*Description of the task*. The whole of the data is to be returned without a single change.

*Extracted material*.
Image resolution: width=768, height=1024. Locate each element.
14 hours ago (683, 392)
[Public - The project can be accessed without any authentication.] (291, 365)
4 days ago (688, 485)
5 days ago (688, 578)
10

*Solution*.
Image resolution: width=768, height=1024. Locate each element.
14 hours ago (683, 392)
[Public - The project can be accessed without any authentication.] (291, 365)
4 days ago (688, 485)
5 days ago (688, 578)
10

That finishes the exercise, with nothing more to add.